Nach den genannten Vorschriften ist eine Marke zu löschen, wenn und soweit wegen ihrer Ähnlichkeit mit einer angemeldeten oder eingetragenen Marke mit älterem Zeitrang und der Ähnlichkeit der durch die beiden Marken erfassten Waren oder Dienstleistungen für das Publikum die Gefahr von Verwechslungen besteht, einschließlich der Gefahr, dass die Marken gedanklich miteinander in Verbindung gebracht werden. Für die Frage der Verwechslungsgefahr ist von dem allgemeinen kennzeichenrechtlichen Grundsatz einer Wechselwirkung zwischen allen in Betracht kommenden Faktoren, insbesondere der Ähnlichkeit der zu beurteilenden Marken und Waren und der Kennzeichnungskraft der älteren Marke, in der Weise auszugehen, dass ein geringerer Grad der Ähnlichkeit der Waren oder Dienstleistungen durch einen höheren Grad der Ähnlichkeit der Marken oder durch eine gesteigerte Kennzeichnungskraft der älteren Marke ausgeglichen werden kann und umgekehrt (st. Rspr.; vgl. u. a. BGH GRUR 2005, 427, 428 - Lila-Schokolade; GRUR 2005, 513, 514 - MEY/Ella May).
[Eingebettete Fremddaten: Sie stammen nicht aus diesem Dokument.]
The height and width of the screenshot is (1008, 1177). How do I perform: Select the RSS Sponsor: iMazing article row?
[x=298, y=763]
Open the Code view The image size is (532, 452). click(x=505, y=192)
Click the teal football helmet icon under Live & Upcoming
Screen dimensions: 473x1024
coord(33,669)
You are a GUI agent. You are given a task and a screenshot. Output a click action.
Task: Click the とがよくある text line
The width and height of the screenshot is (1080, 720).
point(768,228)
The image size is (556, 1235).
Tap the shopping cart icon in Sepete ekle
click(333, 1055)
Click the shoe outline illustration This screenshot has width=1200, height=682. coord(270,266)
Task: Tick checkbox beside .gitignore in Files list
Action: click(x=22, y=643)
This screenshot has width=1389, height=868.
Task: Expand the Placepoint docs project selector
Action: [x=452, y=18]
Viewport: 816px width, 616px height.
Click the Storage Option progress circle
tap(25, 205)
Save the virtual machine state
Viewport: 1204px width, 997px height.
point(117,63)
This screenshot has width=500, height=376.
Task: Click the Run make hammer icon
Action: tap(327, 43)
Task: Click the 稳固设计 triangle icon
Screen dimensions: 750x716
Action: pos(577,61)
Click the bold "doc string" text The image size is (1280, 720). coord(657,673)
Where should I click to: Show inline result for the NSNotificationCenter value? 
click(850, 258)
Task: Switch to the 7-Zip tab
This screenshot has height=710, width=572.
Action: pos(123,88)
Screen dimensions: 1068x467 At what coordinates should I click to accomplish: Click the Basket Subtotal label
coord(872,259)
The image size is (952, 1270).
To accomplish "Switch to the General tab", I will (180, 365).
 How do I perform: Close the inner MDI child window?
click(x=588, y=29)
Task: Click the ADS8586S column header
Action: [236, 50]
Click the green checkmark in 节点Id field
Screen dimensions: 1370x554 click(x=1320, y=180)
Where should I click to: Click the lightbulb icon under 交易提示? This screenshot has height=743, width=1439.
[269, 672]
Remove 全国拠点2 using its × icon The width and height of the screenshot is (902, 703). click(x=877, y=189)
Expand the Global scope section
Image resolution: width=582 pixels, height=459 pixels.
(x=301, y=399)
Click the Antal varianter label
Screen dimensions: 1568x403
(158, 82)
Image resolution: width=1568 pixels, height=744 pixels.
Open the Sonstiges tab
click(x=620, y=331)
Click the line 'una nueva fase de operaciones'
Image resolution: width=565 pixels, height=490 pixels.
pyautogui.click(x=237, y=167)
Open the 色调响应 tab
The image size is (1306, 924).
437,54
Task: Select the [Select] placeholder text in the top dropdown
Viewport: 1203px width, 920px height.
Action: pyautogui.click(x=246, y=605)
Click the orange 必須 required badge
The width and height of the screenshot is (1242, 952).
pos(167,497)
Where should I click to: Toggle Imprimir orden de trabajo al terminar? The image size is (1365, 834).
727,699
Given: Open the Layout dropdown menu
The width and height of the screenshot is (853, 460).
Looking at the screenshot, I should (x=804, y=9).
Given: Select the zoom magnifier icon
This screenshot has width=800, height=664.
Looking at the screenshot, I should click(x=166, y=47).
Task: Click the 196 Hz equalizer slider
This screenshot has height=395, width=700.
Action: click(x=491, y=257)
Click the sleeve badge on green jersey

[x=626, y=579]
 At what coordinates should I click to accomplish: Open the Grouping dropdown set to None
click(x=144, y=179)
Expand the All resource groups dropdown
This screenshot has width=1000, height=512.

Die mit der jüngeren Marke beanspruchten Waren "feine Back- und Konditorwaren", gegen die allein sich der Angriff der Widersprechenden noch richtet, werden von dem Warenoberbegriff "Back- und Konditorwaren", für die die Widerspruchsmarke eingetragen ist, umfasst. Damit besteht markenrechtlich Warenidentität, so dass es eines deutlichen Abstandes der Marken bedarf, um eine Verwechslungsgefahr i. S. d. § 9 Abs. 1 Nr. 2 MarkenG verneinen zu können.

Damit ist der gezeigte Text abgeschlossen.